Changes afoot as DPRK opens up

A new bridge linking China and the DPRK under construction, seen from the Chinese side. The two countries are improving facilities connecting them to develop economic and trade exchanges. [Photo / China Daily]

Regime tries to emulate China's policies, reports Bao Chang from Dandong city, Liaoning province.

Looking across the Yalu River at the Democratic People's Republic of Korea (DPRK), the country on the opposite bank seems mysterious and remote, with pale lights glimmering from a row of houses, vying for attention with the rising stars as night falls.

On the Chinese side of the river, the streets are awash with color from the neon lights flickering in Dandong's new district and presenting a very different nocturnal scene.

"The DPRK looks like China during the 1970s.
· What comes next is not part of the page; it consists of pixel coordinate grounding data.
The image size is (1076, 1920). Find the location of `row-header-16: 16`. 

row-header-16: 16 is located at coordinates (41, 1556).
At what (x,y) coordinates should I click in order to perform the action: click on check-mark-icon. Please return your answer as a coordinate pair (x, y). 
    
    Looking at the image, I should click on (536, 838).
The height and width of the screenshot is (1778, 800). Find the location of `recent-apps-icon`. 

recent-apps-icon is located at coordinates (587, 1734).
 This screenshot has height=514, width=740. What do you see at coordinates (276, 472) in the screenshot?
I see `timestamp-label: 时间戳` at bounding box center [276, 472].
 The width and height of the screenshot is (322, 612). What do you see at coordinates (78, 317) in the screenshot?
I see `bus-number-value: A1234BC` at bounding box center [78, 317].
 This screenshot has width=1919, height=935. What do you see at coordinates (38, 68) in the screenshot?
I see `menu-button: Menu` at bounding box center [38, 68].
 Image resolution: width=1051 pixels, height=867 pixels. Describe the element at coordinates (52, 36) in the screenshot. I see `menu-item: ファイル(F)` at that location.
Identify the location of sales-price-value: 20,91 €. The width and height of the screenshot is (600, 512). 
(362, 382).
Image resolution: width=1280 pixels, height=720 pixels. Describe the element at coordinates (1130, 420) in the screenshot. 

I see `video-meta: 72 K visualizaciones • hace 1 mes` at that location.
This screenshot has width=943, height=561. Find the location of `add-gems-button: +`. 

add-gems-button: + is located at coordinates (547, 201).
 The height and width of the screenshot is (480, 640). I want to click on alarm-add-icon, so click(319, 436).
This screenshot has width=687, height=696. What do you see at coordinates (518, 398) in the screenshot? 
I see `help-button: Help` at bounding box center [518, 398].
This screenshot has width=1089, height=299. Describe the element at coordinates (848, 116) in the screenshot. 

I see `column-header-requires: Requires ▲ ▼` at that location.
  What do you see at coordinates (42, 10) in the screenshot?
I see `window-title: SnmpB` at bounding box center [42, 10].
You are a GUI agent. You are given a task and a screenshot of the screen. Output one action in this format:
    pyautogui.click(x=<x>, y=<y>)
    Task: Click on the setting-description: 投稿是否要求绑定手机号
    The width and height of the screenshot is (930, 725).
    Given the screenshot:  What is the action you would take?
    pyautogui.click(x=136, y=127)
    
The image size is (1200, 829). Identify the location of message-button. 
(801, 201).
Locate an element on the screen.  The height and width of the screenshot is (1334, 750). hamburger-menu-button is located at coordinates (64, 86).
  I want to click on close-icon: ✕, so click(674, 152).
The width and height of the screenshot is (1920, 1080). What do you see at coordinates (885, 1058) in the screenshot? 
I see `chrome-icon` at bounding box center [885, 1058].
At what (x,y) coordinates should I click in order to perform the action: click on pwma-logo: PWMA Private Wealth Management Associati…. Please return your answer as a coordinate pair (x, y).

I haven't seen many changes there over the past decades," said Li Jian, an elderly man who has lived in Dandong, a Chinese city that borders the DPRK, for more than 50 years.

However, an advertising board written in both Chinese and Korean, which has been standing on DPRK's Hwanggumpyong Island since June, says change is afoot and an opening up to the rest of the world is under way.

It was in that month that China and the DPRK agreed to establish three special zones to deepen economic and trade ties between the two countries and to help promote economic relations between the so-called Hermit Kingdom and the rest of the world.

The agreement followed a visit to China by the DPRK's leader Kim Jong-il in May.

Emerging as if from hibernation, the DPRK is warming to Chinese-style economic reforms.

"The area will help boost the DPRK's foreign direct investment, turning the zones into a hot investment destination," said Dai Yulin, Party secretary of Dandong.

The first big investment opportunities are likely to come in the field of mineral mining as the infant market opens up. The DPRK's iron ore deposits are in the spotlight as steel makers expand capacity to meet the growing demand in the Asian and African markets, according to China Sunny & Forecasting Information Consultant Ltd (S&F), a Beijing-based market research company.

The amount of exploitable iron ore in the DPRK will reach 10 million tons annually by 2015, up from 6 million tons this year, an increase prompted by an expansion in investment by overseas companies, according to estimates from S&F.

The British company Global Steel Holdings Ltd has been negotiating with the DPRK government for a stake in the Musan iron ore mines in the country's North Hamgyong province, estimated to have reserves of more than 5 billion metric tons.

Pramod Mittal, a brother of the steel tycoon Lakshmi Mittal and the chairman of Global Steel, a closely held company of the Mittal family, visited Pyongyang last year, reportedly to talk to senior government officials and begin the groundwork necessary for gaining a share of the Musan reserves.